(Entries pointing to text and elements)
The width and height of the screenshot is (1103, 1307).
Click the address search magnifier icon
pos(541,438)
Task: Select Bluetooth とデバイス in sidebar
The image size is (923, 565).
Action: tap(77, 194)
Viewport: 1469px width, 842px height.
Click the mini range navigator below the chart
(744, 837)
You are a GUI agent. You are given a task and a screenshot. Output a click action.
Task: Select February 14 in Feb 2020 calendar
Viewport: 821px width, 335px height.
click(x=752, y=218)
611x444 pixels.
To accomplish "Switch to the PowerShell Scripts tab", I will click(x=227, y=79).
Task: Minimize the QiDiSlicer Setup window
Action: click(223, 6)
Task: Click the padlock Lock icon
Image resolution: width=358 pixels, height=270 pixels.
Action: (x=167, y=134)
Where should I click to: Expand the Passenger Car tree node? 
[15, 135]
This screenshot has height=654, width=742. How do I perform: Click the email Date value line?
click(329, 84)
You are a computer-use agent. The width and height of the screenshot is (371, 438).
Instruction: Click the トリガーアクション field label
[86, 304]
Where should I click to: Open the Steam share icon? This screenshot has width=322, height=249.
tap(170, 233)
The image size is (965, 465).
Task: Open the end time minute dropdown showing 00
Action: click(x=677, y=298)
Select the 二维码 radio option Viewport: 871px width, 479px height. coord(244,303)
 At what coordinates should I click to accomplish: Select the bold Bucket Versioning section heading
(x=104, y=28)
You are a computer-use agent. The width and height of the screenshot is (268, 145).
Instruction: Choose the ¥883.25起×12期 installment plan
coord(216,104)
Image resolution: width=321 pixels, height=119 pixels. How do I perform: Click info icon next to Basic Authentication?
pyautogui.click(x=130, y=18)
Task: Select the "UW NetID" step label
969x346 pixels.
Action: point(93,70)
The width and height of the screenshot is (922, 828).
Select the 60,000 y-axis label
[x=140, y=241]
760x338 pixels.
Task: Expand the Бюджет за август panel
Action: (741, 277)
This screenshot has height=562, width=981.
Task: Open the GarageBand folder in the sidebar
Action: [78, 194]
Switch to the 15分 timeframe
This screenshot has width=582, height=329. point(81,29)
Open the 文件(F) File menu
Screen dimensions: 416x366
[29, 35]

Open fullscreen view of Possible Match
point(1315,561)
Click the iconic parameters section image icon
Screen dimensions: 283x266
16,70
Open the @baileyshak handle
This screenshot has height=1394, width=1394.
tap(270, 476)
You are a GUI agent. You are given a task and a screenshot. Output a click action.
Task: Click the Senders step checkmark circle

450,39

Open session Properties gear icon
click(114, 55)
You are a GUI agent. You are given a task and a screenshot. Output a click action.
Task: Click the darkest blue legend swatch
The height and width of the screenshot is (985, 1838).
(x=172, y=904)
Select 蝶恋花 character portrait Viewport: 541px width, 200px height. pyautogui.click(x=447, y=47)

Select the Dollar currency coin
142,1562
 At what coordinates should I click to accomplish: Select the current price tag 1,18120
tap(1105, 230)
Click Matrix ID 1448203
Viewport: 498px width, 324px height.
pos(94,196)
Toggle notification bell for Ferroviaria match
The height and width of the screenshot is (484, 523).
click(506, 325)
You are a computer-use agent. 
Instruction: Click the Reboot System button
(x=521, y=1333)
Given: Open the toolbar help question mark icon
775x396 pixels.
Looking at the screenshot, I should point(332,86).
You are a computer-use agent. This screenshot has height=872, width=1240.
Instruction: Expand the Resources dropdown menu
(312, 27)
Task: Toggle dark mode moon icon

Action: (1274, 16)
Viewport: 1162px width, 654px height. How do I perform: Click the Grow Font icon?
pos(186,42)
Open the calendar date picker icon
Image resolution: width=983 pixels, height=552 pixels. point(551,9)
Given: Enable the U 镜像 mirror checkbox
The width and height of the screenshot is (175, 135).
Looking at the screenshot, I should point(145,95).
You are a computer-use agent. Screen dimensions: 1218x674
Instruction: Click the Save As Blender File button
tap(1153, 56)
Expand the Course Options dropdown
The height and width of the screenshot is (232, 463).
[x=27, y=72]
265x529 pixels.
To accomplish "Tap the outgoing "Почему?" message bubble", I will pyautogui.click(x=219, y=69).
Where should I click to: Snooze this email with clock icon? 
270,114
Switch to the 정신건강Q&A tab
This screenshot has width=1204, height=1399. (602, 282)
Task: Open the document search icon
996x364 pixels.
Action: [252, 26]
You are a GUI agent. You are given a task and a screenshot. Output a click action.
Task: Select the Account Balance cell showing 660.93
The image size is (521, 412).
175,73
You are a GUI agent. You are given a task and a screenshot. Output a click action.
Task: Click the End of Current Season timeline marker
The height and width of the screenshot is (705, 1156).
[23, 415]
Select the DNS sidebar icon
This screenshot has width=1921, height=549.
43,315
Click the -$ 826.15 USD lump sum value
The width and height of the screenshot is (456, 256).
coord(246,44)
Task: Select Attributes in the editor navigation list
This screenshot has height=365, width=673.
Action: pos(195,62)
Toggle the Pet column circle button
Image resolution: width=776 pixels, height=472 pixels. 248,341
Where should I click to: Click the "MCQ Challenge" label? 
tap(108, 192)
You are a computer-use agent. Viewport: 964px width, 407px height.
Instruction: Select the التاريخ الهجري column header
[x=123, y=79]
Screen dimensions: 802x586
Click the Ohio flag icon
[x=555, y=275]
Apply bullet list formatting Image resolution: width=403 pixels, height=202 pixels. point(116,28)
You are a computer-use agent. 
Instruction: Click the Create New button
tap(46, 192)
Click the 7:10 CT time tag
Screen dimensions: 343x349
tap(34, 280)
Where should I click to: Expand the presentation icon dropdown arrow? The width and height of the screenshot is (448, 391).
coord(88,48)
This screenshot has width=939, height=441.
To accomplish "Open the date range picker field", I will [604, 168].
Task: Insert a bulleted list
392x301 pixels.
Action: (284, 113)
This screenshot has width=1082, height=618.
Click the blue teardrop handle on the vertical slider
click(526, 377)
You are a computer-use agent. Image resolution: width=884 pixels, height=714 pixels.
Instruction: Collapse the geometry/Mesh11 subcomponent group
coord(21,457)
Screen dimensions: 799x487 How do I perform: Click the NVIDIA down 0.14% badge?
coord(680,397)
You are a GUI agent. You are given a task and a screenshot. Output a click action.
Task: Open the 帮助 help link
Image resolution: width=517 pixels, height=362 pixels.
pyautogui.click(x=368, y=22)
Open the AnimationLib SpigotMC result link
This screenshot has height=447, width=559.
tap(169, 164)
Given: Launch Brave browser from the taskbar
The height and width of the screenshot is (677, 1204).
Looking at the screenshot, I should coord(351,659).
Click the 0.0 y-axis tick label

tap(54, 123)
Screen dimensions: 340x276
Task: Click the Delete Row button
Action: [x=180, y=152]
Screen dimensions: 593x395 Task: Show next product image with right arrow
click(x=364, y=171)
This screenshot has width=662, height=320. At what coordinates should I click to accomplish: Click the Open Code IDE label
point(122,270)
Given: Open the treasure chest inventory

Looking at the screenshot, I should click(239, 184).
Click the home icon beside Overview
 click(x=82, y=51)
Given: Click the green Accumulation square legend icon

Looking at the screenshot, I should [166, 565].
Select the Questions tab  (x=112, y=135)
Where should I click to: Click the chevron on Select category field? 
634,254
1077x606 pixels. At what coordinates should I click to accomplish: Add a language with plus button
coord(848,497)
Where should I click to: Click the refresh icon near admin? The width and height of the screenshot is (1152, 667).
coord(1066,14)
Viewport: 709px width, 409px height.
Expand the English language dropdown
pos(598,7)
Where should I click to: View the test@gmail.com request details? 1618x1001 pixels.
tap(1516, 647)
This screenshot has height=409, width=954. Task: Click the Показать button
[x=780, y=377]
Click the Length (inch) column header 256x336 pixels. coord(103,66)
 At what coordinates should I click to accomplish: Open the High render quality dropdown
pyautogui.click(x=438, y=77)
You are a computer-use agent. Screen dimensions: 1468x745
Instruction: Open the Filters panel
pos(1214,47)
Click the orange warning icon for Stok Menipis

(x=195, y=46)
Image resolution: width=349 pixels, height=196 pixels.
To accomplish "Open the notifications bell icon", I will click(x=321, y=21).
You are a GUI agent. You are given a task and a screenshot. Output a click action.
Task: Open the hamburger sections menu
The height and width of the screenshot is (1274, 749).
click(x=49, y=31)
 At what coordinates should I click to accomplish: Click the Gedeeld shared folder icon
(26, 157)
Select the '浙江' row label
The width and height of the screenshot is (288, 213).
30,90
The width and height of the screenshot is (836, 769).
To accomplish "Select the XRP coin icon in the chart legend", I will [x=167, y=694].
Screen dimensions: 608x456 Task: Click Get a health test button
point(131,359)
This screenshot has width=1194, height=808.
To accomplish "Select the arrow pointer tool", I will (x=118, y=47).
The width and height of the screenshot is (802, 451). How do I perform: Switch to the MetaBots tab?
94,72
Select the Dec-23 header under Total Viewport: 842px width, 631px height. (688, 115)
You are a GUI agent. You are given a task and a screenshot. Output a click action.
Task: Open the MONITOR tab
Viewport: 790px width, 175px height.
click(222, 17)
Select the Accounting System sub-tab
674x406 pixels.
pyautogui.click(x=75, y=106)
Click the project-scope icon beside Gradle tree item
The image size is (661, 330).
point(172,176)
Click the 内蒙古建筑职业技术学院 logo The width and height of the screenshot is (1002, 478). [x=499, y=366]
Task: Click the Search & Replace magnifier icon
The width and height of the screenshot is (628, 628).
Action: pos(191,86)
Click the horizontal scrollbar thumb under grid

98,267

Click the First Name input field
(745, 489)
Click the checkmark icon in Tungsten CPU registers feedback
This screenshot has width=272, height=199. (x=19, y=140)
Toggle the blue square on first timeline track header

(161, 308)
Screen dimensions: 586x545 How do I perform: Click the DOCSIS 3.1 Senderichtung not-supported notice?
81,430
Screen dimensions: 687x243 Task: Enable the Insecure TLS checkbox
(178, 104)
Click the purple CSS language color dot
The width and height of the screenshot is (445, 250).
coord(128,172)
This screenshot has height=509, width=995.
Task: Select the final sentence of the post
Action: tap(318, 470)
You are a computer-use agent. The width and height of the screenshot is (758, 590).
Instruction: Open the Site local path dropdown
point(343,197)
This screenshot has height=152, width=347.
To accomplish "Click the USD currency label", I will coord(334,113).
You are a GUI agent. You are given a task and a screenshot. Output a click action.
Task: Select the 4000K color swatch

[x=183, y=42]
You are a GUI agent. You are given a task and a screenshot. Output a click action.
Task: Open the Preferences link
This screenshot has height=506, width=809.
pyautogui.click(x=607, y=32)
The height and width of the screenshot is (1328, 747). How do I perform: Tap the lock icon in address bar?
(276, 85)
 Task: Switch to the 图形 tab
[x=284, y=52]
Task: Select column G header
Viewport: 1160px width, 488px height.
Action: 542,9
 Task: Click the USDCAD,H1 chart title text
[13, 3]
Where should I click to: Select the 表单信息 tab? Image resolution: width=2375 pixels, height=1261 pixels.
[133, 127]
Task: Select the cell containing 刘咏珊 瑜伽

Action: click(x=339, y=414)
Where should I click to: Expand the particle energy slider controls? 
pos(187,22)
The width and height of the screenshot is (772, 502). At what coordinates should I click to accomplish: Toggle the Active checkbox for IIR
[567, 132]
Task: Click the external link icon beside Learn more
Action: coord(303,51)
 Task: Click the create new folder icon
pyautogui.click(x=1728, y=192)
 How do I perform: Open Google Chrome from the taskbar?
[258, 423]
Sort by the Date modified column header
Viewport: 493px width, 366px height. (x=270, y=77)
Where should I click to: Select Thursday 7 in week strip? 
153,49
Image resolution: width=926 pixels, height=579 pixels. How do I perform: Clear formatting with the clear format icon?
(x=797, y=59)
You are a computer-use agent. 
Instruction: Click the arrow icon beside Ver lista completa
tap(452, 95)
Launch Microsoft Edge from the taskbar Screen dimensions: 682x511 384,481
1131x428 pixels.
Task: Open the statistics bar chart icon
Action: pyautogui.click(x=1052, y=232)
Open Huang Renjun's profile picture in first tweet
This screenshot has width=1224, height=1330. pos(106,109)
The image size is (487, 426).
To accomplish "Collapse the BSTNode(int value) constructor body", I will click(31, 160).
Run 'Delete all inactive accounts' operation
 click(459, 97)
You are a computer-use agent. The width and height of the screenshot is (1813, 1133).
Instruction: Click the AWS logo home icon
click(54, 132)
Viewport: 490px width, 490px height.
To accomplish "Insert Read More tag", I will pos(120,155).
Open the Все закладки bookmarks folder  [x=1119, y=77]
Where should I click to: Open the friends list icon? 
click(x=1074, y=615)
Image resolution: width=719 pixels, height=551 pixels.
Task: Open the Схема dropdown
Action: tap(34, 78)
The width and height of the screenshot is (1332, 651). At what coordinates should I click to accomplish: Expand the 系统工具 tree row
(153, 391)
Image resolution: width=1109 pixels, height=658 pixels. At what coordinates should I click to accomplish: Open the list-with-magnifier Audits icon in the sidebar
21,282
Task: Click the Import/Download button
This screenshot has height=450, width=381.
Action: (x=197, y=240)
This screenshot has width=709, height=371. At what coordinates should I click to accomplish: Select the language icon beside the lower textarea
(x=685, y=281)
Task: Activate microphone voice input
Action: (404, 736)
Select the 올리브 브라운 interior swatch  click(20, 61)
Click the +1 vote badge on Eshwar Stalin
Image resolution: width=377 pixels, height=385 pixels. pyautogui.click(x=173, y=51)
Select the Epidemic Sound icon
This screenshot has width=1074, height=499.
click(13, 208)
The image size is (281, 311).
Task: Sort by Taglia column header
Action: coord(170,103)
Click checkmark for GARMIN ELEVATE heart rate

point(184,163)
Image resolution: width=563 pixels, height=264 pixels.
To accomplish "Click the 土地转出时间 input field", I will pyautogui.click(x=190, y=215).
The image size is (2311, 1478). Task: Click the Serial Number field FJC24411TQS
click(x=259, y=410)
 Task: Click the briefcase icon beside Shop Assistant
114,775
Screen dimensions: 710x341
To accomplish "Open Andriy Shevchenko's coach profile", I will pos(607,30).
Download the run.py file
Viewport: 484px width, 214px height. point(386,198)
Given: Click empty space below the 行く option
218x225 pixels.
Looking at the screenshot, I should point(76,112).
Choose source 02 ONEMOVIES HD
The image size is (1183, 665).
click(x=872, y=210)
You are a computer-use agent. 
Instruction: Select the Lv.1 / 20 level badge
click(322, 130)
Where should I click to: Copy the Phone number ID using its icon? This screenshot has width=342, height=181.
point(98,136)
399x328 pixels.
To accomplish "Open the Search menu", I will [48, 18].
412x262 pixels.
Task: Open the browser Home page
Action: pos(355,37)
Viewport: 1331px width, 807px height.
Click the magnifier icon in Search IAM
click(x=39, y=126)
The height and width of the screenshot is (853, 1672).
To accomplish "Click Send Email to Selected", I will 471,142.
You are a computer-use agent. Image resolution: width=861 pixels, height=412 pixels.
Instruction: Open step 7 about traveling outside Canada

▶ **Requirement**
Reproduce verbatim the part of the entries that opens with the line containing "Open the 文件(F) File menu" and closes with the line containing "click(506, 325)", including both of those lines.

▶ **Completed exercise**
Open the 文件(F) File menu
Screen dimensions: 416x366
[29, 35]

Open fullscreen view of Possible Match
point(1315,561)
Click the iconic parameters section image icon
Screen dimensions: 283x266
16,70
Open the @baileyshak handle
This screenshot has height=1394, width=1394.
tap(270, 476)
You are a GUI agent. You are given a task and a screenshot. Output a click action.
Task: Click the Senders step checkmark circle

450,39

Open session Properties gear icon
click(114, 55)
You are a GUI agent. You are given a task and a screenshot. Output a click action.
Task: Click the darkest blue legend swatch
The height and width of the screenshot is (985, 1838).
(x=172, y=904)
Select 蝶恋花 character portrait Viewport: 541px width, 200px height. pyautogui.click(x=447, y=47)

Select the Dollar currency coin
142,1562
 At what coordinates should I click to accomplish: Select the current price tag 1,18120
tap(1105, 230)
Click Matrix ID 1448203
Viewport: 498px width, 324px height.
pos(94,196)
Toggle notification bell for Ferroviaria match
The height and width of the screenshot is (484, 523).
click(506, 325)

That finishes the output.